Christeen Francis
Artist looks at precarious cycles of displacement and gentrification in urban centres.
Christeen Francis, “The Rest and the Void” (detail), 2019
relief print on laser engraved paper, size variable (photograph by Morgan Wedderspoon)
Cities were once bastions of permanence where buildings of stone or brick stood unaltered for generations. In Warsaw, for instance, it was a shock to return to my home street after 20 years and find nothing, not even the paint or stucco cladding, had changed. It was like walking into a memory.
But for Montreal artist Christeen Francis, a screenprinter and installation artist who recently graduated with a Master’s degree from Concordia University, cities evoke something entirely different.
Francis depicts urban sites in flux. Her exhibition, The Rest and the Void, at Edmonton’s SNAP Gallery until Nov. 16, looks at the fragility of contemporary cities amidst their ceaseless cycles of displacement and gentrification.
The sense of unease and transition is palpable. Random shards of wood – relief-printed from the chipboard sheets that sometimes wall off construction sites – overlay urban scenes. Viewers seemingly peep through a slurried haze of wood chips at digitally laser-etched photographs of the inner city.
Urban centres are as intimate to Francis as woodlands to a hunter. She has walked and cycled through Montreal, Barcelona, Toronto and many other cities, photographing buildings. In this show, most structures are undergoing transformation: they are boarded up and surrounded by piles of bricks or overgrown derelict spaces.

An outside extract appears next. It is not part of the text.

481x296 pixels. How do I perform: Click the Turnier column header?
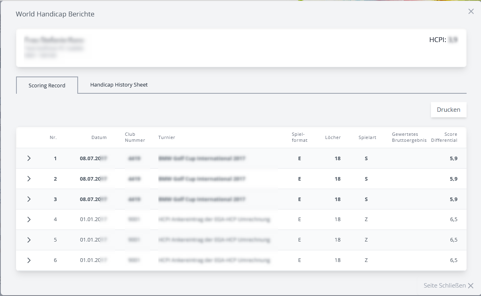coord(167,137)
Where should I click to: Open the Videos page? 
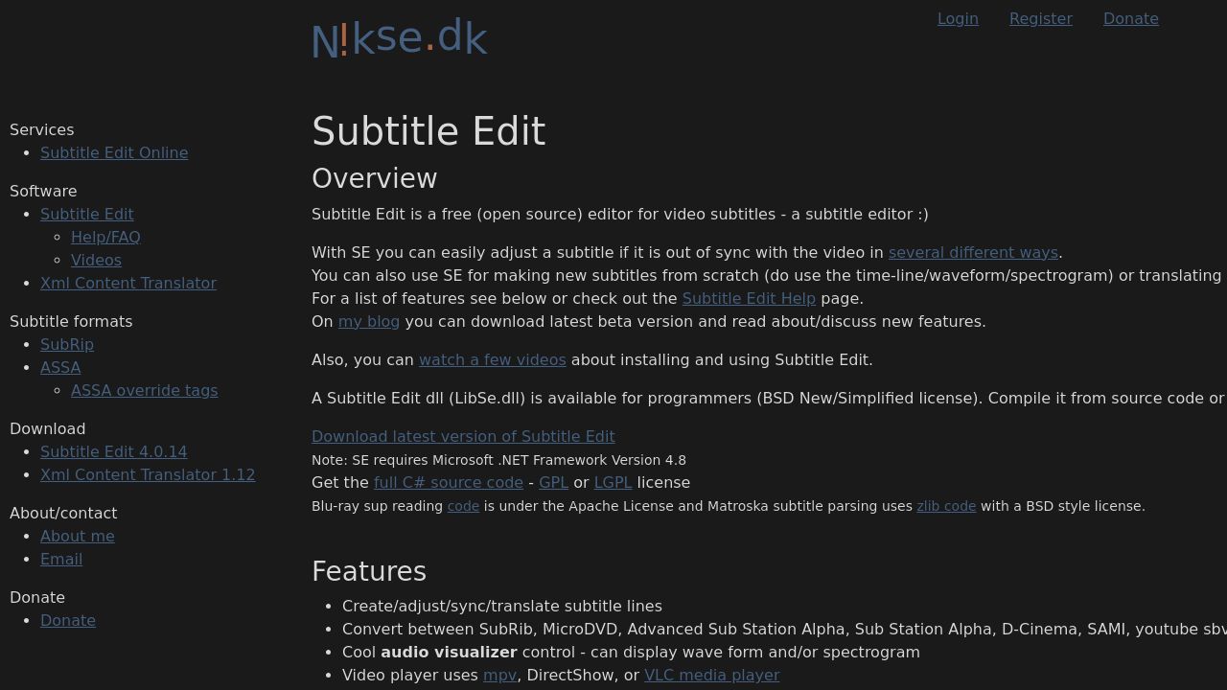[96, 260]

Christeen Francis, “The Rest and the Void” (detail), 2019
relief print on laser engraved paper, size variable (photograph by Morgan Wedderspoon)
Francis has strong personal connections to some works. One depicts the New York apartment where she lived for nine years before returning to Montreal. Her working-class neighbourhood, home to many people from South America, was becoming gentrified.
Buildings with grandfathered rent controls, like the one that housed her apartment, were being renovated so owners could rent them at higher market rates. Her print shows her former balcony crammed with building materials – along with her old toilet, which had been removed by construction workers.
Christeen Francis, “The Rest and the Void” (detail), 2019
relief print on laser engraved paper, size variable (photograph by Morgan Wedderspoon)
The show’s layout echoes the experience of walking through urban areas. One print is installed in a corner of the gallery: viewers stare between two buildings towards a vanishing point. Other images are placed at ceiling height, forcing visitors to look up.
This scattered, asymmetrical arrangement underlies the show’s central theme. With its focus on skyrocketing rents and increased homelessness, it reflects on what is sometimes perceived as random urban change.
Francis challenges that notion. “Who has the right to the city?” she asks. While her art offers no answers, posing the question is significant. Dialogue is a first step to improve urban housing policies and practices that can force the most vulnerable into more precarious existences. ■
The Rest and the Void is on view at the SNAP Gallery in Edmonton from Oct. 11 to Nov. 16, 2019.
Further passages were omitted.